And though there are evident shortcomings (such as the lack of clarity about what might count as a university; the view that a university-based education is the most suitable form of education to produce a knowledge-based economy and society; what is the equity/access etc range within any one country, and so on), the USR does, at least, place issues like ‘lifelong learning’, ‘access’ and ‘inclusion’ on the reform agenda for universities across Europe. It also sends a message that it has a set of values that currently are not reflected in the two key ranking systems that it would like to advance.

However, the big question now is whether universities will see value in this kind of ranking system for its wider systemic, as opposed to institutional, possibilities, even if it is as a basis for discussing what are universities for and how might we produce more equitable knowledge societies and economies.

Susan Robertson and Roger Dale

Strategic actors in the Eurolandscape: meet ‘The Lisbon Council’

Earlier this week we posted an entry on a new European Commission ‘Communication’ – a Strategic Framework for International Science and Technology Cooperation.

In working up this entry it became clear to us that some of the state-crafting language to describe different stages of the policy process in the construction of Europe needed decoding to enable the reader to assess the relative importance of particular initiatives. For example, what is a Communication? what is its status? who is it to? and so on. While this seems an obvious point to make–that the lexicon to describe aspects of the policy process is quite different around the globe–finding a web-link with an adequate explanation of this was quite a different matter.

So when today’s Policy Brief on University Systems Ranking from The Lisbon Council hit cyberspace (we’ll profile the briefing tomorrow), it seemed that here, too, was another instance when names and terms could be rather confusing. The tight linking of the idea of ‘Lisbon’ to ‘Council’ tends to suggest that this organisation is one of a number of European bodies that make up the official governing structure of Europe. However, this is not the case. thelisboncouncil

So, who are they, and how does The Lisbon Council fit into the Eurolandscape of policymaking? This is the first in a series of posts where we introduce key strategic actors involved in constituting and governing higher education within Europe and beyond.

The Lisbon Council–or more properly The Lisbon Council for Economic Competitiveness and Social Renewal–is an independent think-tank and policy network created in 2003 to advance the now famous Lisbon 2000 Agenda; of making Europe “…the most dynamic, globally competitive, knowledge-based economy in the world….”.

According to their website, The Lisbon Council, whose tag line ‘making Europe fit for the future’, is committed to

…defining and articulating a mature strategy for managing current and future challenges. Above all, we are seeking strategies based on inclusion, opportunity and sustainability that will make the benefits of modernisation available to all our citizens.

Our network – concerned citizens, top economists, public figures, NGO leaders, business strategists and leading-edge thinkers – lends its energy, brain power and dedication to solving the great economic and social challenges of our times. At the centre of our activities are solution-oriented seminars, thought-provoking publications, media appearances and public advocacy.

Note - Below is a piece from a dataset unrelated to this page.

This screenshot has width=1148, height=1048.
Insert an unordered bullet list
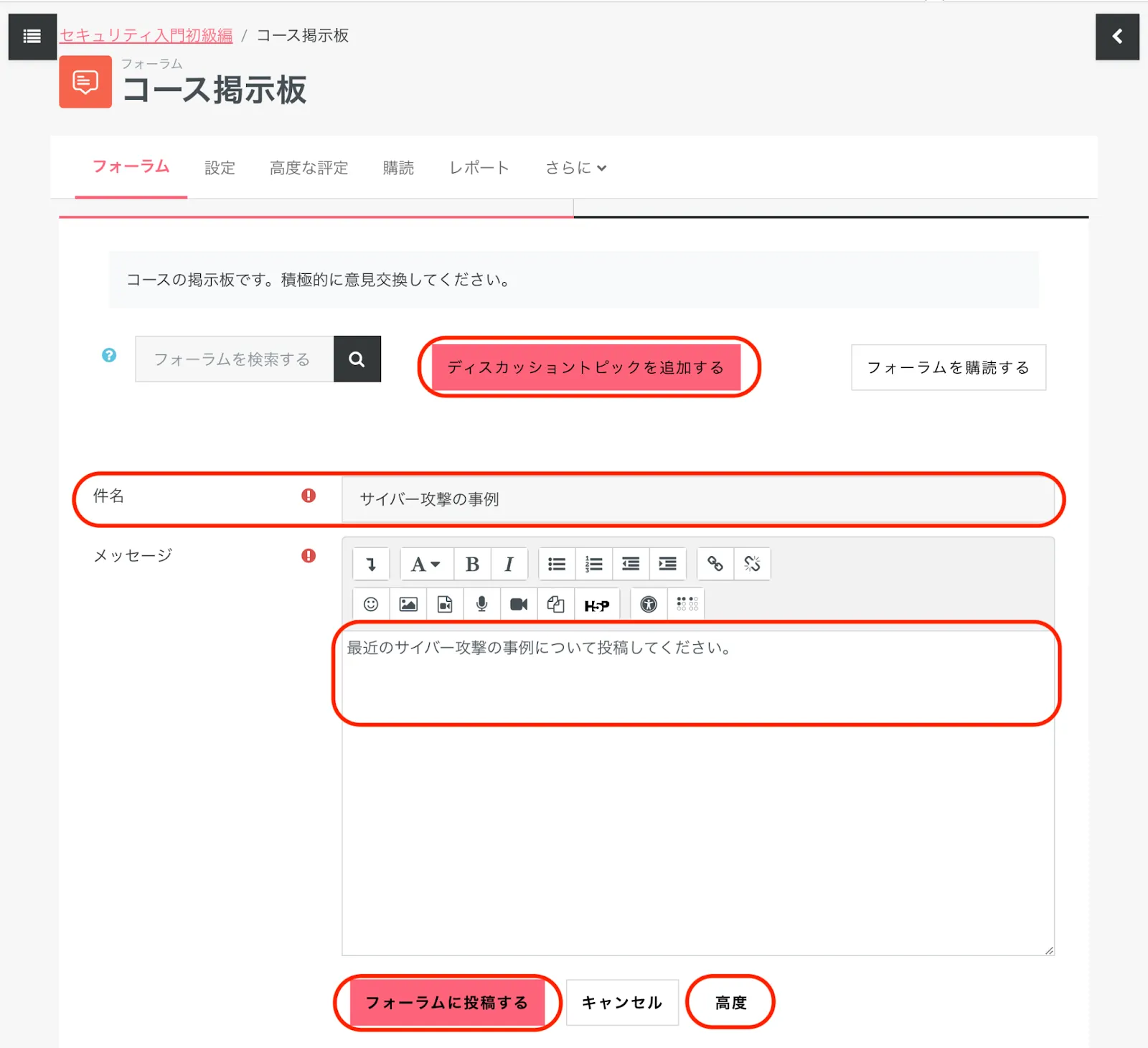point(557,565)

We can get a sense of the kind of strategic thinking The Lisbon Council advocate to realize a globally competitive Europe by also looking at its projects (including the Human Capital Center), publications, Founding Fathers Lecture Series, and u-Tube presence.

Four ‘founding fathers’ are identified for the Lecture Series as representing Europe’s innovative visionary past – The Robert Schuman Lecture (French politician and regarded as founder of the EU), The Ludwig Erhard Lecture (German politician who presided over the post War German recovery), The Jean Jacque Rousseau Lecture (French philosopher of enlightenment thinking/socialism), and The Guglielmo Marconi Lecture (Italian inventor).

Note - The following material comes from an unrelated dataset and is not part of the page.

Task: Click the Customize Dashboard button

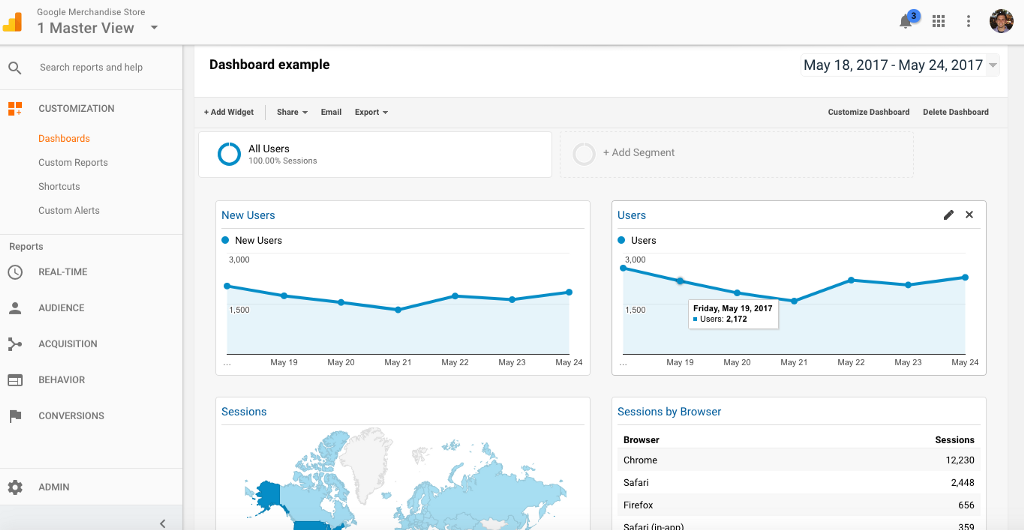Action: pyautogui.click(x=868, y=112)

This year the Guglielmo Marconi Lecture which we feature below was delivered by Charlie Leadbetter – well-known for his work with UK-based think-tank DEMOS. Leadbetter’s lecture engages with the Commission’s 2009 theme, creativity and innovation.

Now the important thing to point out is that The Lisbon Council think-tank agenda articulates closely with the ‘new Lisbon Agenda’, launched in 2005; to reorient and reinvigorate Lisbon 2000 agenda. It is at this point that we see the European Commission’s engagement with globalization as an outward looking strategy, the move toward supply-side economics, the prioritization of human capital strategies, greater questioning of the Social Europe policies, and a commitment to press ahead with the reform of Member State’s higher education systems to make a European higher education system. These commitments have been repeatedly reinforced by European Commission President, Jose Manuel Barroso, as we see in his speech to The Lisbon Council earlier this year.

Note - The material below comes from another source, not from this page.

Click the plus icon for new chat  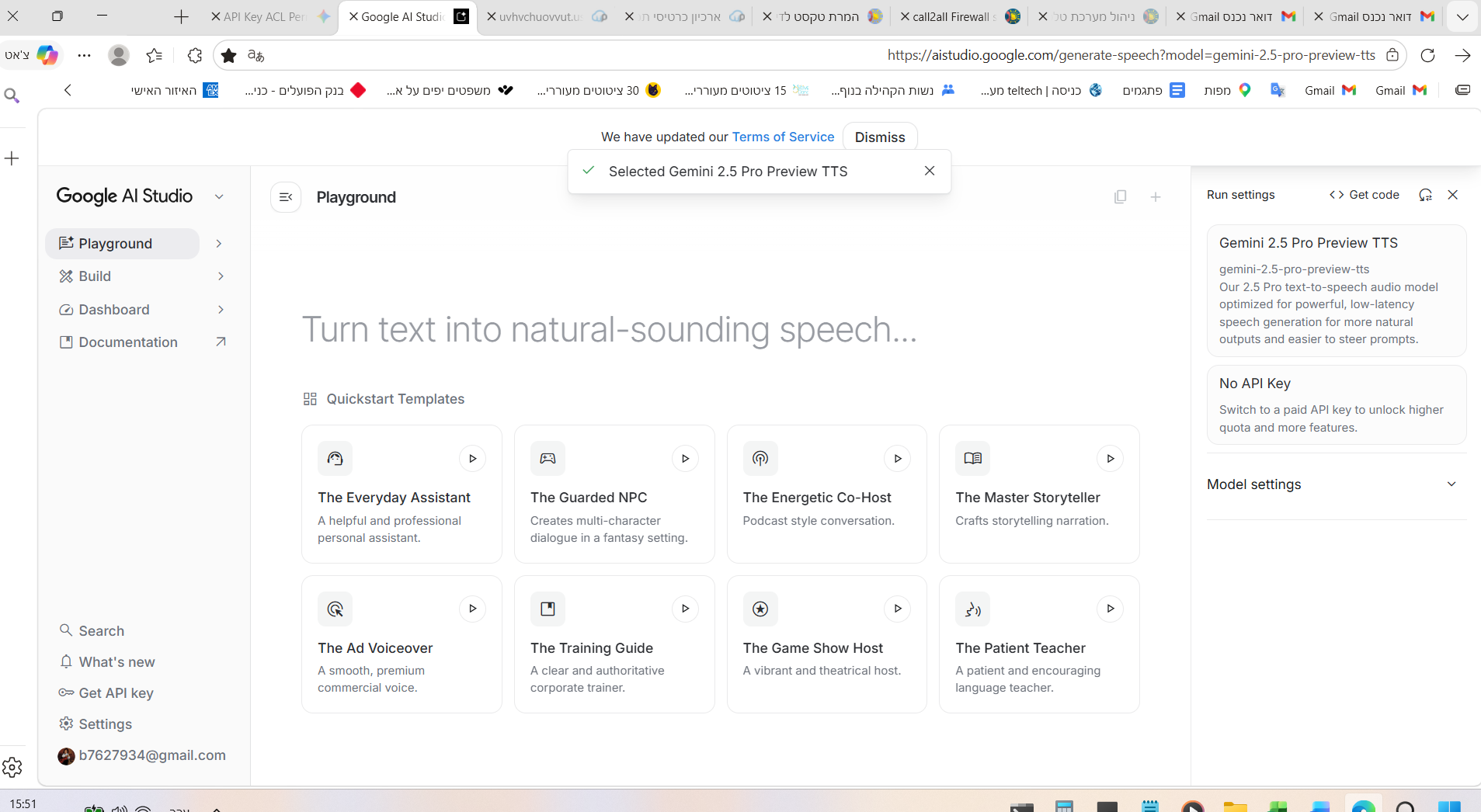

In following European policymaking in higher education, it is therefore important to look closely at organizations like The Lisbon Council, and the kind of futures thinking/policy shaping work they are engaged in as part of a wider governance of European higher education.

Susan Robertson

US/Turkish collaborations: bringing vocational schools into the global education sector

In the past three years I’ve had the great opportunity to give invited lectures, teach a graduate summer school course, and run research workshops at Bogazici University in Istanbul, Turkey.

This has been a wonderful occasion for me to listen to, and engage with, lively and committed scholars and students around processes of globalization, Turkey’s application to the EU for accession, and the geo-strategic role of Turkey situated as it is between Asia and Europe.

So it was with great interest that I read in the Observatory for Borderless Higher Education’s (OBHE) latest bulletin; that Turkey had signed a deal with the US-based Community Colleges for International Development, Inc. An Association for Global Education to put into place an exchange between US and Turkish vocational schools.

The OBHE report was based on a lead article carried in the World Bulletin. For the Turkish Higher Education Council (YÖK), these collaborative partnerships will be instituted in 7-8 Turkish vocational schools in an attempt to improve the curriculum in Turkish vocational schools.

According to the Chairperson of YÖK, Professor Yusuf Ziya Ozcan:

Vocational schools are the engines of our economy. If these schools train the work force needed by our economy and industry, most of the problems in Turkey will be solved. If we can guide some of our high-school graduates to get further education at vocational schools instead of universities, this will diminish the crowds waiting at the doors of universities as well.

Operationalizing the program means that Turkish students would spend their first year in Turkey and get their second-year education at a U.S. vocational school, whilst US students would have a chance to spend a year in Turkey.

But, why the US and not Europe, as a model for vocational education? And why build student mobility into a vocational school program?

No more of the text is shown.